L’exode des grands artistes japonais de la plateforme X (anciennement Twitter) semble prendre de l’ampleur. Seulement deux jours après l’annonce retentissante de Boichi, le talentueux auteur de Dr. Stone, concernant son retrait visuel de la plateforme, une autre figure majeure de l’industrie se joint à ce mouvement. Kei Urana, la mangaka acclamée derrière le succès de Gachiakuta, a confirmé le 26 décembre qu’elle cessera également de publier ses illustrations sur X. La raison ? Les nouvelles politiques d’intégration de l’intelligence artificielle qui suscitent une vive inquiétude au sein de la communauté artistique.

Kei Urana : « X semble aller de mal en pis »
La créatrice de Gachiakuta n’a pas mâché ses mots. Dans une déclaration récente, Kei Urana a exprimé son profond mécontentement quant à l’orientation actuelle du réseau social. « X semble aller de mal en pis », a-t-elle affirmé, avant d’ajouter : « À partir de maintenant, je publierai principalement mon art sur Instagram. » Cette décision marque un tournant significatif et reflète une frustration grandissante parmi les créateurs de contenu visuel face aux évolutions de la plateforme.

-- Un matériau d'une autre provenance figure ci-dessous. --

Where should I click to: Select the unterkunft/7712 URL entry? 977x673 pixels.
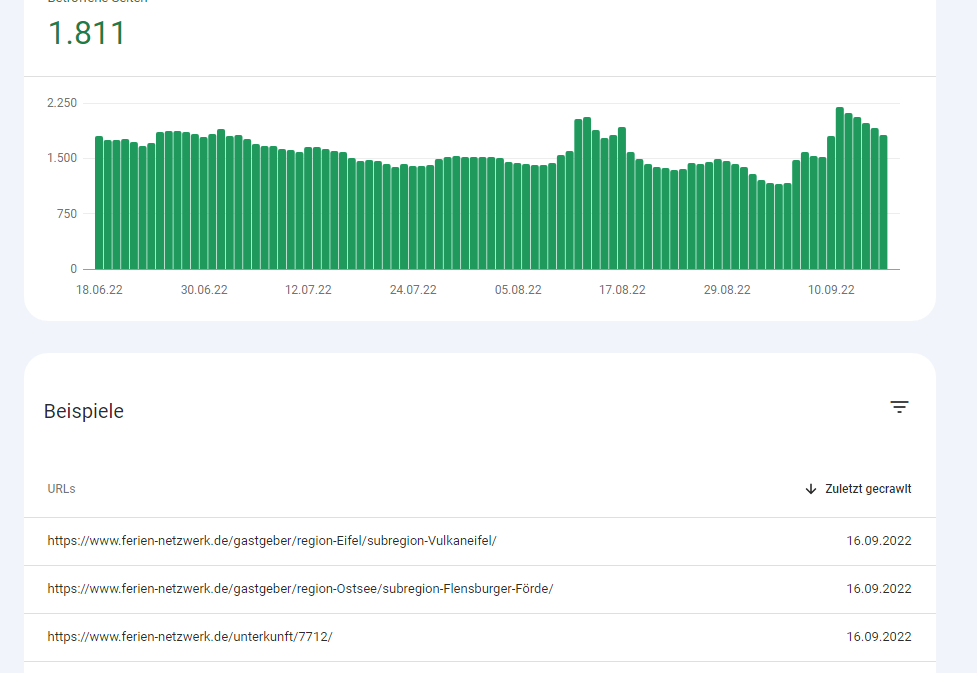click(189, 637)
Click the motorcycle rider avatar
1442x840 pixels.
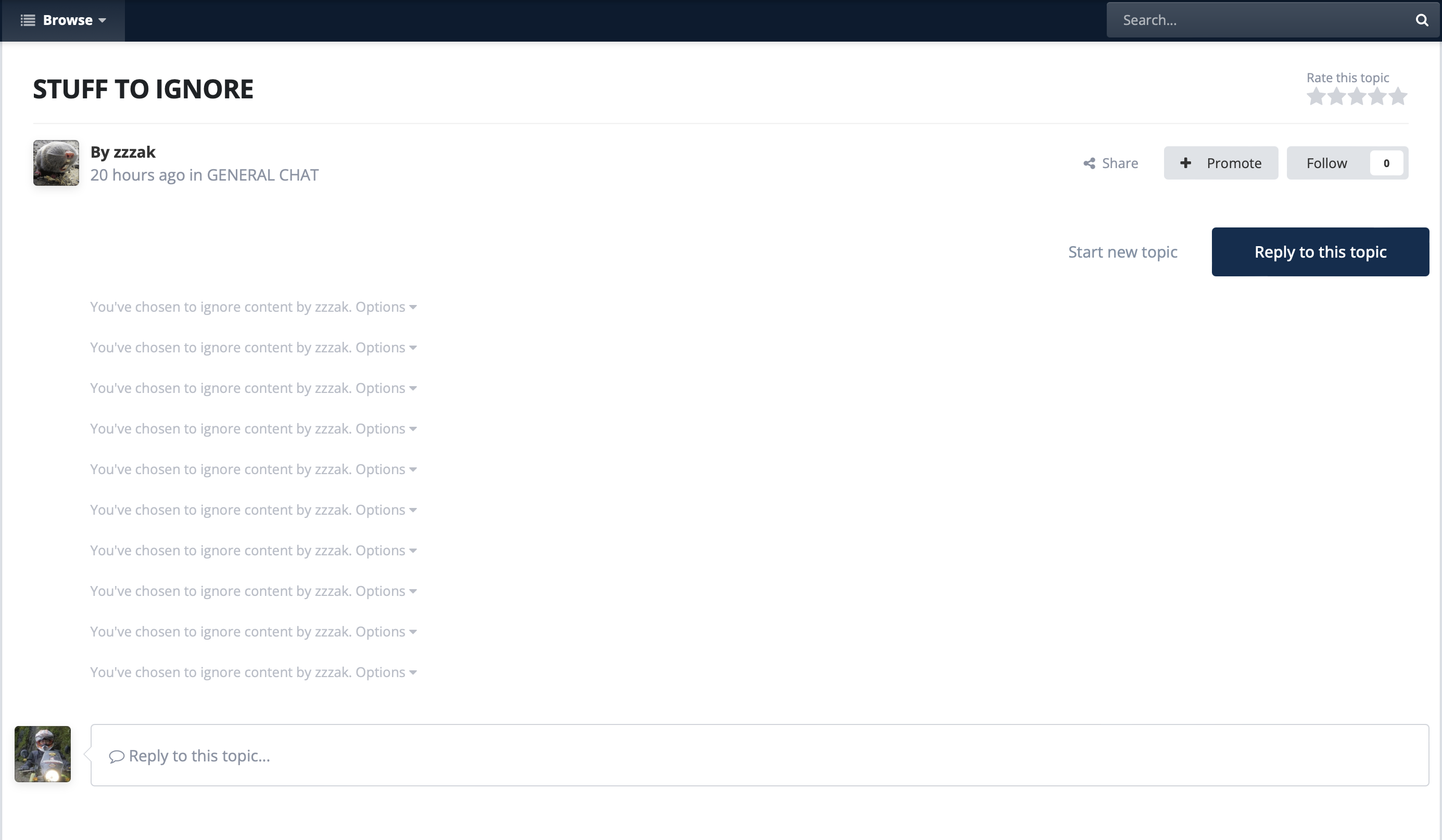(43, 754)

La polémique du « Bouton d’édition » par IA
Au cœur de cette controverse se trouve l’implémentation d’une fonctionnalité permettant aux utilisateurs de modifier ou d’éditer des images directement sur la plateforme, en utilisant des outils basés sur l’Intelligence Artificielle. Pour des artistes de renom comme Kei Urana et Boichi, cette nouveauté représente bien plus qu’une simple fonctionnalité. Elle est perçue comme un manque flagrant de respect envers l’intégrité de leurs œuvres et une potentielle violation de leurs droits en tant que créateurs. La possibilité que leurs illustrations soient altérées sans leur consentement soulève des questions fondamentales sur la propriété intellectuelle et le contrôle artistique.

Ce qui a débuté avec l’annonce de Boichi le 24 décembre dernier est en train de se transformer rapidement en un véritable mouvement de protection artistique. Les créateurs préfèrent désormais migrer vers des plateformes alternatives comme Instagram plutôt que de tolérer que leur travail soit potentiellement manipulé ou modifié sans leur accord explicite. Cette vague de départs met en lumière les tensions croissantes entre les avancées technologiques de l’IA et les préoccupations légitimes des artistes concernant leurs droits d’auteur et l’intégrité de leur expression créative.
Face à ces départs marquants, la question se pose : de nombreux autres mangakas et artistes suivront-ils l’exemple de Kei Urana et Boichi, abandonnant X définitivement au profit de plateformes plus respectueuses de leur travail ? L’avenir de la relation entre les créateurs et les réseaux sociaux, à l’ère de l’IA, est plus incertain que jamais.